18. The heat pipe assembly as defined in claim 1, wherein the working substance is preferably an alkali metal for high temperature applications.

19. The heat pipe assembly as defined in claim 1, wherein the preferable working substance for low temperature applications is one of water, thermex and methanol.

20. The heat pipe assembly as defined in claim 3, wherein the coolant fluid is preferably one of air, water and oil.

21. The heat pipe assembly as defined in claim 1, wherein the heat pipe assembly is an energy extraction device.

22. The heat pipe assembly as defined in claim 21, wherein the liquid return passage comprises a valve therein adapted to turn the heat pipe assembly on and off by respectively permitting and blocking liquid flow to the evaporator.

23. The heat pipe assembly as defined in claim 22, wherein the valve can partially restrict liquid flow to the evaporator in order to control heat extraction rates.

24. The heat pipe assembly as defined in claim 21, wherein the energy extraction device is preferably adapted to cool at least one of hot liquid metals, hot furnace off gases, and hot furnace walls and ducts.

25. The heat pipe assembly as defined in claim 21, wherein the evaporator is defined by a hole formed in a solid impermeable mass, and the heat pipe assembly is adapted for cooling the solid mass.

26. The heat pipe assembly as defined in claim 1, wherein the heat pipe assembly is a reagent injection device having at least one reagent delivery conduit, passing through a core of the evaporator and emerging at the leading end thereof, each adapted to convey a reagent therein.

27. The heat pipe assembly as defined in claim 26, wherein the reagent injection device is used as one of a lance and a tuyere, to inject gaseous reagents into melts from varying discharge heights up to and including submerged injection.

28. The heat pipe assembly as defined in claim 26, wherein the reagent injection device is used as a burner, to inject a combustible and an oxidant to generate heat.

29. The heat pipe assembly as defined in claim 26, wherein the reagent is used to cool the condenser, thereby pre-heating the reagent with energy extracted from the evaporator.

30. The heat pipe assembly as defined in claim 26, wherein the condenser comprises multiple cooling circuits, each adapted to receive one of a reagent and a supplemental coolant.

31. The heat pipe assembly as defined in claim 30, wherein the supplemental coolant can comprise one of water, air and oil.

32. The heat pipe assembly as defined in claim 26, wherein an expansion joint is located on the reagent delivery conduit to compensate for differential expansion and contraction thereof.

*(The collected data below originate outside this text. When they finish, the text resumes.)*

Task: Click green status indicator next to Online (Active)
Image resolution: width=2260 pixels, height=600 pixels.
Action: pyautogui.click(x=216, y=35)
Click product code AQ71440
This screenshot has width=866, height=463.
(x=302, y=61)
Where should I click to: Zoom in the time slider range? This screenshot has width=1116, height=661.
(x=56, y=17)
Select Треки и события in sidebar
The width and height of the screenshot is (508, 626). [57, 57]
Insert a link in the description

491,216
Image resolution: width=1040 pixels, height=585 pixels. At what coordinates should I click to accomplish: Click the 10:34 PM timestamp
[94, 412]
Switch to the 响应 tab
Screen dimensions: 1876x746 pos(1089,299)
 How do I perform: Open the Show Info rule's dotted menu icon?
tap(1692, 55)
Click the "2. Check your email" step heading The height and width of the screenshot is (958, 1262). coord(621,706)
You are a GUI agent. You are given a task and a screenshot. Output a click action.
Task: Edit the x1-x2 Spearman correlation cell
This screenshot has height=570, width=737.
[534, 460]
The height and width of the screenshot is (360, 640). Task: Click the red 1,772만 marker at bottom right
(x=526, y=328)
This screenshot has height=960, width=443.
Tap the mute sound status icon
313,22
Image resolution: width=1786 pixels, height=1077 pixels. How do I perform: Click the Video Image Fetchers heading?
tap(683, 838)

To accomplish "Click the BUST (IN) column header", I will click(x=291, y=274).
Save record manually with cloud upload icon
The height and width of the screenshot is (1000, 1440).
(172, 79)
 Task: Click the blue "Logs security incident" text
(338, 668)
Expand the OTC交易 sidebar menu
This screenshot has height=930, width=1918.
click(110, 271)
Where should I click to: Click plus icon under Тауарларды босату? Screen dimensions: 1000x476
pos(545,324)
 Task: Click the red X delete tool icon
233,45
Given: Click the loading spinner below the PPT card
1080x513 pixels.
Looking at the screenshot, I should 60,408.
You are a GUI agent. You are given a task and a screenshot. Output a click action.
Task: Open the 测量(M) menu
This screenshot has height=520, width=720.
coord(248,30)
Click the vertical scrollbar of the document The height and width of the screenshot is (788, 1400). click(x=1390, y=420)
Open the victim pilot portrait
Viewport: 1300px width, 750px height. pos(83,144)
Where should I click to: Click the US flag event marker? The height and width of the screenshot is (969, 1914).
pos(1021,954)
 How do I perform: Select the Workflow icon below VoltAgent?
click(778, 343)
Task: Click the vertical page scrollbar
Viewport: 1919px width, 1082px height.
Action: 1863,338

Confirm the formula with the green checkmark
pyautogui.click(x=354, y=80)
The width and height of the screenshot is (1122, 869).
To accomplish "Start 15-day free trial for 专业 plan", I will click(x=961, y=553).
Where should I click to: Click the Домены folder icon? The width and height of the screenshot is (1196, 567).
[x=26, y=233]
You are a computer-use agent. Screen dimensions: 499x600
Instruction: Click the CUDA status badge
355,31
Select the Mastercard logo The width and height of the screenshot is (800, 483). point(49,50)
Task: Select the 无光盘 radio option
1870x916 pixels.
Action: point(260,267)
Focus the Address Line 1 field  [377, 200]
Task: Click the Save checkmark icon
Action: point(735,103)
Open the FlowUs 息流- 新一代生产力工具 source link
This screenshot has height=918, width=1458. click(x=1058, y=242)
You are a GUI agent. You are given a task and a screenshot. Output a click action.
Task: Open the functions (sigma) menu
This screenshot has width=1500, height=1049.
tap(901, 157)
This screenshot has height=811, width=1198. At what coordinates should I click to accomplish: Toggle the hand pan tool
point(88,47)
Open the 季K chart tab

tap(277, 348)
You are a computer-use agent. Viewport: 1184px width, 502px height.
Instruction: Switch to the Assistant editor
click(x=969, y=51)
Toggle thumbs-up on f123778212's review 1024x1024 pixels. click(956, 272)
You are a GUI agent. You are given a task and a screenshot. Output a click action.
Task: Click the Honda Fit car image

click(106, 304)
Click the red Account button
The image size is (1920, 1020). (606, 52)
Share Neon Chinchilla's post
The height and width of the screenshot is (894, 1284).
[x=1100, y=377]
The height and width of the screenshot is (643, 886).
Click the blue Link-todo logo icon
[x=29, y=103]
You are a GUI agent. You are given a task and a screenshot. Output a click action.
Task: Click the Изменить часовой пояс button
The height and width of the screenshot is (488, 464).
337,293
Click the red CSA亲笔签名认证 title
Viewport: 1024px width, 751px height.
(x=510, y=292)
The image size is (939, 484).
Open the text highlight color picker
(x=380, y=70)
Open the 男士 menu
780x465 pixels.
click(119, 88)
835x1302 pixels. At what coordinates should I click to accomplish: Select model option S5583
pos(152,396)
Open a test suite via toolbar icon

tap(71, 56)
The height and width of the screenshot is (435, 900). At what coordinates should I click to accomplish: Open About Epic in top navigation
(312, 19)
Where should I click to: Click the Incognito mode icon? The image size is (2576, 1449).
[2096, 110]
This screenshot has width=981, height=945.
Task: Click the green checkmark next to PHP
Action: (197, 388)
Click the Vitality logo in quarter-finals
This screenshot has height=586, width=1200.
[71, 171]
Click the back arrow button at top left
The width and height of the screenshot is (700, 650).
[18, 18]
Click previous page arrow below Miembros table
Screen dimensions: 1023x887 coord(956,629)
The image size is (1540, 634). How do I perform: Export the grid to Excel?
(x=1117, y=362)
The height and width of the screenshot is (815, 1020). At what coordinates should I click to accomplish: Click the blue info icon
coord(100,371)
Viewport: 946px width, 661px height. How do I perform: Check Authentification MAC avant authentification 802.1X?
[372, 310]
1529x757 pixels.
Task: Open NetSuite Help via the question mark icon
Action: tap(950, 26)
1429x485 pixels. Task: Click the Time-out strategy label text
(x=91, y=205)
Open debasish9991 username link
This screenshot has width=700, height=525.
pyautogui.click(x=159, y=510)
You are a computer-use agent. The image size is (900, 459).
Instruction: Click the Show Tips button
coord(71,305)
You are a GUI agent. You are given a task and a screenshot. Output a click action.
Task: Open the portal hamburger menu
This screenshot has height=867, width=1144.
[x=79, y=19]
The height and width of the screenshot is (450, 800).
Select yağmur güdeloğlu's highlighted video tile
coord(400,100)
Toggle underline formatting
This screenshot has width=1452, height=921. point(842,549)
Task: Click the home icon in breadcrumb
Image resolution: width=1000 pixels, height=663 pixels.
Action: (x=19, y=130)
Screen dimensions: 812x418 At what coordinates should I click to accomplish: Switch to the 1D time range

33. A method of heat extraction from a material, comprising the steps of:
providing a heat pipe assembly having an evaporator and a heat extracting condenser in fluid flow communication therewith, the evaporator comprising a flow modifier therein adapted to cause swirling of a working substance flow in the evaporator, and the condenser being cooled to condense the vaporized working substance received from the evaporator;
providing a discrete, impermeable liquid return passage between the condenser and a leading end of the evaporator;
selectively permitting the flow, by gravity, of the liquid working substance from the condenser to the evaporator through the liquid return passage; and placing the evaporator in heat transfer communication with the material to be cooled.

34. A method of injecting a reagent into a high temperature material, comprising the steps of:
providing a heat pipe assembly having an evaporator and a heat extracting condenser in fluid flow communication therewith, the evaporator comprising a flow modifier therein adapted to cause swirling of a working substance flow in the evaporator, and the condenser being cooled to condense the vaporized working substance received from the evaporator;
providing a discrete, impermeable liquid return passage between the condenser and a leading end of the evaporator;
permitting the flow, by gravity, of the liquid working substance from the condenser to the evaporator through the liquid return passage;

providing a reagent delivery conduit passing through the evaporator and emerging at the leading end thereof; and conveying the reagent through the reagent delivery conduit and injecting the reagent into the high temperature material.